Jobs
**a.** In the Bradley article, rewrite the paragraph beginning "BAE executives are pleading the case" as a short bulleted list that keeps its main facts.
**b.** According to the Bradley article, how many people does the Bradley program employ, and in how many states?

Passage

>>

By Sandra I. Erwin
BAE Systems' supplier base
A contentious political battle erupted last year when the Army opted to end production of the Abrams tank. Now the Army faces a repeat, this time, over the Bradley.
The manufacturer of the Army’s Bradley infantry fighting vehicle, BAE Systems, is seeking to persuade the service to reverse a decision to stop work at the company’s assembly line in York, Penn., for three years beginning in 2014.
BAE executives are pleading the case that is often made in these situations: It would be more costly to the government to shut down and reopen the line three years later than it would be to keep it open, even with a reduced workload. Army officials defend their decision as a necessary move to cut costs in the face of declining budgets. They also contend that closing down the BAE plant temporarily should not cause any risk to the force, as the Army owns a large fleet of more than 3,000 Bradleys, most of which have low mileage and have been updated with new weapons and electronics.
“We are very concerned about the industrial base in the current fiscal environment,” said Lt. Gen. William N. Phillips, the Army’s top acquisitions official. Without addressing the Bradley specifically, Phillips said Army officials have spent months poring over data about the combat vehicle industrial base that was compiled by the consulting firm AT Kearney. “We have to take a holistic look,” Phillips said during an Aviation Week and Space Technology conference.
A House appropriations bill for fiscal year 2013 approved $140 million for the Bradley vehicle, which would keep BAE’s plant open through the end of fiscal year 2014. The Senate is expected to go along with the proposal.
BAE officials are now warning that, unless there is enough work to keep the line going beyond 2014, the company will soon have to begin to lay off workers.
“We’re reaching the point where we are going to have to start shutting down lines and suppliers,” said Mark Signorelli, vice president and general manager of vehicle systems at BAE Systems Land and Armaments. “We’ve been working with the Army and Congress to mitigate this as much as we can,” he said in an interview.
BAE’s subcontractors include 586 large, medium and small businesses that work on the Bradley, the M88 recovery vehicle, the M109 family of vehicles, the Paladin integrated management howitzer and the M113 personnel carrier. The Bradley program employs 7,000 people in 44 states, according to BAE Systems.
Signorelli said about 1,200 jobs are at risk at the York plant. These workers, he added, possess specialized skills in armor welding, unique precision machining, complex assembly and laser production technology.

<<

Dataset excerpt

>>

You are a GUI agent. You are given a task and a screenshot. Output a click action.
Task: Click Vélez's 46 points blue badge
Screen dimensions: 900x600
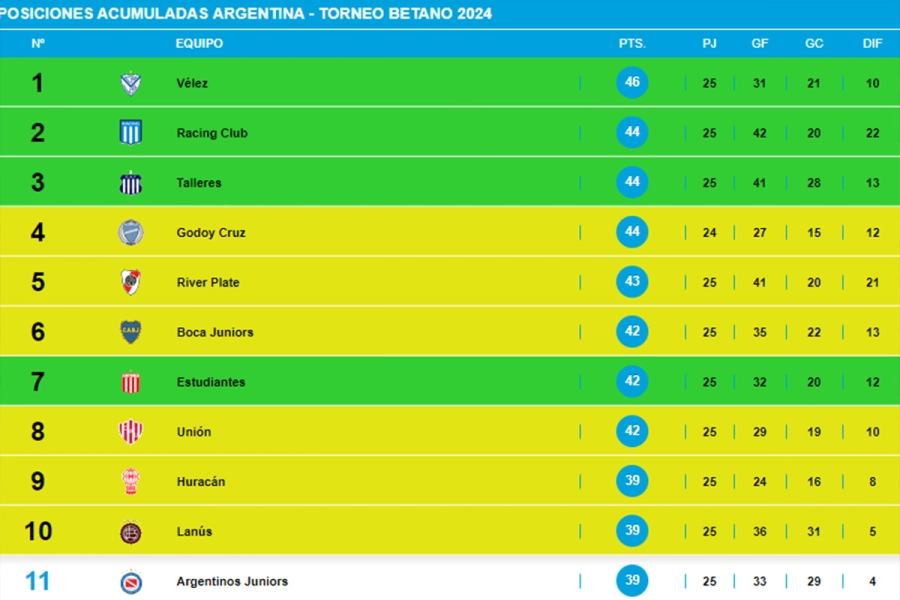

<<

Expected results
**a.**
- BAE executives argue that shutting down the line and reopening it three years later would cost the government more than keeping it open with a reduced workload.
- Army officials say the decision is a necessary cost cut in the face of declining budgets.
- The Army also says a temporary closure should not put the force at risk. It owns more than 3,000 Bradleys, most with low mileage and updated with new weapons and electronics.

**b.** It employs 7,000 people in 44 states.